When you reach the line containing "Музичні новини (37, 1540)", include it and stop; until then, return each line of the material exactly, starting with the first.

[Opening Excerpted data section]

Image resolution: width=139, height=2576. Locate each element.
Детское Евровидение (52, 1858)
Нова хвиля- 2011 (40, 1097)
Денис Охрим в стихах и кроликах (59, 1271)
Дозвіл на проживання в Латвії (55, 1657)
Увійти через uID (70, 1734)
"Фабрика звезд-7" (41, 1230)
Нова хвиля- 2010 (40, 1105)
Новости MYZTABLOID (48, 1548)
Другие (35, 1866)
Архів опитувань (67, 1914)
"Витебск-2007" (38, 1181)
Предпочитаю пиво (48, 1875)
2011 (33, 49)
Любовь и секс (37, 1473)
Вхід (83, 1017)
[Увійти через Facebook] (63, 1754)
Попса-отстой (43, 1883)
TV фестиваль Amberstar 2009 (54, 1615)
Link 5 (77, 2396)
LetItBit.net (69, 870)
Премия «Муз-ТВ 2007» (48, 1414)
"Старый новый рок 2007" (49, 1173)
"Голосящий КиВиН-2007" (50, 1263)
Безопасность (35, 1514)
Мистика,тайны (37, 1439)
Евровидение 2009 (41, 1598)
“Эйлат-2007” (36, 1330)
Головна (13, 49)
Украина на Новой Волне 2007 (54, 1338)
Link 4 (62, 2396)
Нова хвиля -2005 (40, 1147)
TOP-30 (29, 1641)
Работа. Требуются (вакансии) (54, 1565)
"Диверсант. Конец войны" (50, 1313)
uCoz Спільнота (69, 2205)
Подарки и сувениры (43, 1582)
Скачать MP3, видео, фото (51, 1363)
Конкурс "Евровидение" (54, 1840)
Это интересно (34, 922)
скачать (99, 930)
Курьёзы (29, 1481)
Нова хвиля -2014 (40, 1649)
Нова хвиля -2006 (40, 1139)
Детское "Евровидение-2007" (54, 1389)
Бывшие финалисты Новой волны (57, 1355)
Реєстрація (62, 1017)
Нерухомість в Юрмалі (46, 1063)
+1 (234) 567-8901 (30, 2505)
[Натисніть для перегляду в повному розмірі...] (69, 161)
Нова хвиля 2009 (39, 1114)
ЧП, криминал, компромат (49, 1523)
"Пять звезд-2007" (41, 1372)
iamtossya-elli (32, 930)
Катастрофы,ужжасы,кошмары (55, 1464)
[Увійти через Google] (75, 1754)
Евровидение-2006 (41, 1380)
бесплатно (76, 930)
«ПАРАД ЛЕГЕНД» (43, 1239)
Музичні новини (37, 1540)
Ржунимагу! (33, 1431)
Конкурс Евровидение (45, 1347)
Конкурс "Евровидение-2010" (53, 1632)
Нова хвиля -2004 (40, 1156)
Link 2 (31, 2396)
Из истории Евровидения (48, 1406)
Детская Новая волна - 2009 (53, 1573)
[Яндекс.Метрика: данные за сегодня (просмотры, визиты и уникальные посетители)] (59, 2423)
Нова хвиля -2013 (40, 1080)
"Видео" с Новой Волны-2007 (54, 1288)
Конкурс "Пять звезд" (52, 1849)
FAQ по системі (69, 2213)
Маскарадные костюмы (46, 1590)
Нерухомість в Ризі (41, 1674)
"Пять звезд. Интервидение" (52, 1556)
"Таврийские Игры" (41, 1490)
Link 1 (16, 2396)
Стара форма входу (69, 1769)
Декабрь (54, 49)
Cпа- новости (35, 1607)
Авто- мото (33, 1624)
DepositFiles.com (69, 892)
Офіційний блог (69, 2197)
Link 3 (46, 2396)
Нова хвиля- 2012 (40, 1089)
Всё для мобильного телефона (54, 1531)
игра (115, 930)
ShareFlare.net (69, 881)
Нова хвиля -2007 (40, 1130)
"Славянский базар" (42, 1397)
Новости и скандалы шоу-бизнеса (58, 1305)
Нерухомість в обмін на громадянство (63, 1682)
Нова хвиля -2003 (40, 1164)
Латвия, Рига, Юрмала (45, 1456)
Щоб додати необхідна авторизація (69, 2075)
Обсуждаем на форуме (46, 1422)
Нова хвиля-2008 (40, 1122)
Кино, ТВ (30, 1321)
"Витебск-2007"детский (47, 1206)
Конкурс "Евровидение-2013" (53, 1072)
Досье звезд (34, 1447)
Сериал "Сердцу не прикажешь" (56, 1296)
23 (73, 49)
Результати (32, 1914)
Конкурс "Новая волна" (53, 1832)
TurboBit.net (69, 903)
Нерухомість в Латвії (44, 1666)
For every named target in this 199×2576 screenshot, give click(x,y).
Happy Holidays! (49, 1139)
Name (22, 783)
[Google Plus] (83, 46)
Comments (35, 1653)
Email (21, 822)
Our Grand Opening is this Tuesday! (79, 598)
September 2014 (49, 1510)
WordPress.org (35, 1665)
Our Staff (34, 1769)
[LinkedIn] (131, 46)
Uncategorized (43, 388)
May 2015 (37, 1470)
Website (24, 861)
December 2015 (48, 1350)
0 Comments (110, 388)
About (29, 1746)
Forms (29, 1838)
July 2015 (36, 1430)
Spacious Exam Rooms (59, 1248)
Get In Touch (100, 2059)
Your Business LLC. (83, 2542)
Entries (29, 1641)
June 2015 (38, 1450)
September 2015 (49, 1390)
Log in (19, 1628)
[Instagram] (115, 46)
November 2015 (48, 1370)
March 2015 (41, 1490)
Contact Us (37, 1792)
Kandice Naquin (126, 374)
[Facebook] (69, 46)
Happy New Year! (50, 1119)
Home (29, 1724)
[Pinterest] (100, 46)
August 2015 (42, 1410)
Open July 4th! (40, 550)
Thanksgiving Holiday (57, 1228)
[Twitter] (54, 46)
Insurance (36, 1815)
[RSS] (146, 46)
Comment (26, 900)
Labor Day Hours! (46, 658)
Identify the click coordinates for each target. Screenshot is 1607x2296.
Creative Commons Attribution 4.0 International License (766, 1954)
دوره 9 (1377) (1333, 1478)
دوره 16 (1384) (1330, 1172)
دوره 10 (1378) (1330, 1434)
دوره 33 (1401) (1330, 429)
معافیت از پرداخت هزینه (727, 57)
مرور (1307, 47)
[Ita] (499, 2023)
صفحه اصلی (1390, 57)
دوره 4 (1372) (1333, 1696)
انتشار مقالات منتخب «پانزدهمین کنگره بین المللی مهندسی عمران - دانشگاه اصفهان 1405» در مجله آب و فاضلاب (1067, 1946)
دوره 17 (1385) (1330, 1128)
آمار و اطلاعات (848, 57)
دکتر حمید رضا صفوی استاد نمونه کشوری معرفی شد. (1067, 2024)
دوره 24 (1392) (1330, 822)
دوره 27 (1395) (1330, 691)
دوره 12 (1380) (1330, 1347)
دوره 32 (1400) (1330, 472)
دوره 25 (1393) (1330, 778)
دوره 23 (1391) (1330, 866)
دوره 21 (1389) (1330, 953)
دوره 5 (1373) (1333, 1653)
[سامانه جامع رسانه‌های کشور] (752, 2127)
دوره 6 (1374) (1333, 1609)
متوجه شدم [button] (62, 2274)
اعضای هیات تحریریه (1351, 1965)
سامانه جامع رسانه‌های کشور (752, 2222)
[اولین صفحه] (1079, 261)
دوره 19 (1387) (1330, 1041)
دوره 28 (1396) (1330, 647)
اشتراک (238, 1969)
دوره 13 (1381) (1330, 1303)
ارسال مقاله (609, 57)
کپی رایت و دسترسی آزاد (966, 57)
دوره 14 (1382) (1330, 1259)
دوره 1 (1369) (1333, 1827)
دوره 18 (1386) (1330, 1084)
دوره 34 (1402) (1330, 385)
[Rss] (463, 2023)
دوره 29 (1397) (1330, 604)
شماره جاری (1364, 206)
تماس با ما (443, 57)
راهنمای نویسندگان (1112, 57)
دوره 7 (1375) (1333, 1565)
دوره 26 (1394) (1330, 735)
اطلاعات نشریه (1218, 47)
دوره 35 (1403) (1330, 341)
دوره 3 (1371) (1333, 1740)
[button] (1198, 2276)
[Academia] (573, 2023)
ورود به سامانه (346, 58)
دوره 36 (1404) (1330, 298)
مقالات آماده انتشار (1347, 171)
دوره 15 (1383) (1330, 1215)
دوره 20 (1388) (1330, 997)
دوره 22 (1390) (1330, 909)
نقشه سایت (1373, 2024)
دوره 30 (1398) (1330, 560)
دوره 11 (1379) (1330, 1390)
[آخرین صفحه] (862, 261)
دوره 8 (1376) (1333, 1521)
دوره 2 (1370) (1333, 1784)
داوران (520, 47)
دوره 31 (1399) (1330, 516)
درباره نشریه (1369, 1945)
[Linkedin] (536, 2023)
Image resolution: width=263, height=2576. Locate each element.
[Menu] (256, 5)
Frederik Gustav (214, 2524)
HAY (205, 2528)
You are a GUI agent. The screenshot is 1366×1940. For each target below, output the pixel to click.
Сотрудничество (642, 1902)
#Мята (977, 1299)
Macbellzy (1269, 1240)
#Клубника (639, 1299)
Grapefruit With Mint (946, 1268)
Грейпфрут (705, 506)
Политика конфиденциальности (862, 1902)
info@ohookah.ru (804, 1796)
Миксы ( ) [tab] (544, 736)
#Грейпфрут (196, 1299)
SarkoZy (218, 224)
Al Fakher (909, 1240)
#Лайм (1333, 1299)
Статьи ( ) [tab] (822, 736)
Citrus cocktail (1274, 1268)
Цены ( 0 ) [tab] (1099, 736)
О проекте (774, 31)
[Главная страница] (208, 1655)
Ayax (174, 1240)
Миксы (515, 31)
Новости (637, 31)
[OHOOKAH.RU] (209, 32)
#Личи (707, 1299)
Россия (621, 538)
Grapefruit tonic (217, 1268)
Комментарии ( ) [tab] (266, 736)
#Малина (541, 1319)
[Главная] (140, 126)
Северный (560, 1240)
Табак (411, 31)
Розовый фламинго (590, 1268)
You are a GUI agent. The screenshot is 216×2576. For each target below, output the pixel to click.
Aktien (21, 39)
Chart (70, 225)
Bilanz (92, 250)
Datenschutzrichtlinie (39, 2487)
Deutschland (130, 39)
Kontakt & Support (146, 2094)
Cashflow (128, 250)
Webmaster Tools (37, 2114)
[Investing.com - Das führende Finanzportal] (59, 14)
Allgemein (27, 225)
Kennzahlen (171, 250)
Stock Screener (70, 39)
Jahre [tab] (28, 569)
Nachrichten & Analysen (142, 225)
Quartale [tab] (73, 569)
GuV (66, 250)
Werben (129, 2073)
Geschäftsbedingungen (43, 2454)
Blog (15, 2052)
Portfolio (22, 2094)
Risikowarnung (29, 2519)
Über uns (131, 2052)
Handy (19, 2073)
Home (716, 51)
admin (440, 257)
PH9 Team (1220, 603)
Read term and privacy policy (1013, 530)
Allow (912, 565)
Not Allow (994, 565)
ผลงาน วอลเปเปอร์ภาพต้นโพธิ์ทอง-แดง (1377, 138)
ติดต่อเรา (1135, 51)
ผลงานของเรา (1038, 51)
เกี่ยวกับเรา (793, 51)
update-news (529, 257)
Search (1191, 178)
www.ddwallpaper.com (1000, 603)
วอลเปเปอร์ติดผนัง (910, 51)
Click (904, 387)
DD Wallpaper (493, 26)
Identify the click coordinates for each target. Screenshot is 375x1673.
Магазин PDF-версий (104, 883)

[Closing Excerpted data section]

▶ _Answer to this exercise_
Image resolution: width=139, height=2576. Locate each element.
Детское Евровидение (52, 1858)
Нова хвиля- 2011 (40, 1097)
Денис Охрим в стихах и кроликах (59, 1271)
Дозвіл на проживання в Латвії (55, 1657)
Увійти через uID (70, 1734)
"Фабрика звезд-7" (41, 1230)
Нова хвиля- 2010 (40, 1105)
Новости MYZTABLOID (48, 1548)
Другие (35, 1866)
Архів опитувань (67, 1914)
"Витебск-2007" (38, 1181)
Предпочитаю пиво (48, 1875)
2011 (33, 49)
Любовь и секс (37, 1473)
Вхід (83, 1017)
[Увійти через Facebook] (63, 1754)
Попса-отстой (43, 1883)
TV фестиваль Amberstar 2009 (54, 1615)
Link 5 (77, 2396)
LetItBit.net (69, 870)
Премия «Муз-ТВ 2007» (48, 1414)
"Старый новый рок 2007" (49, 1173)
"Голосящий КиВиН-2007" (50, 1263)
Безопасность (35, 1514)
Мистика,тайны (37, 1439)
Евровидение 2009 (41, 1598)
“Эйлат-2007” (36, 1330)
Головна (13, 49)
Украина на Новой Волне 2007 (54, 1338)
Link 4 (62, 2396)
Нова хвиля -2005 (40, 1147)
TOP-30 (29, 1641)
Работа. Требуются (вакансии) (54, 1565)
"Диверсант. Конец войны" (50, 1313)
uCoz Спільнота (69, 2205)
Подарки и сувениры (43, 1582)
Скачать MP3, видео, фото (51, 1363)
Конкурс "Евровидение" (54, 1840)
Это интересно (34, 922)
скачать (99, 930)
Курьёзы (29, 1481)
Нова хвиля -2014 (40, 1649)
Нова хвиля -2006 (40, 1139)
Детское "Евровидение-2007" (54, 1389)
Бывшие финалисты Новой волны (57, 1355)
Реєстрація (62, 1017)
Нерухомість в Юрмалі (46, 1063)
+1 (234) 567-8901 (30, 2505)
[Натисніть для перегляду в повному розмірі...] (69, 161)
Нова хвиля 2009 (39, 1114)
ЧП, криминал, компромат (49, 1523)
"Пять звезд-2007" (41, 1372)
iamtossya-elli (32, 930)
Катастрофы,ужжасы,кошмары (55, 1464)
[Увійти через Google] (75, 1754)
Евровидение-2006 (41, 1380)
бесплатно (76, 930)
«ПАРАД ЛЕГЕНД» (43, 1239)
Музичні новини (37, 1540)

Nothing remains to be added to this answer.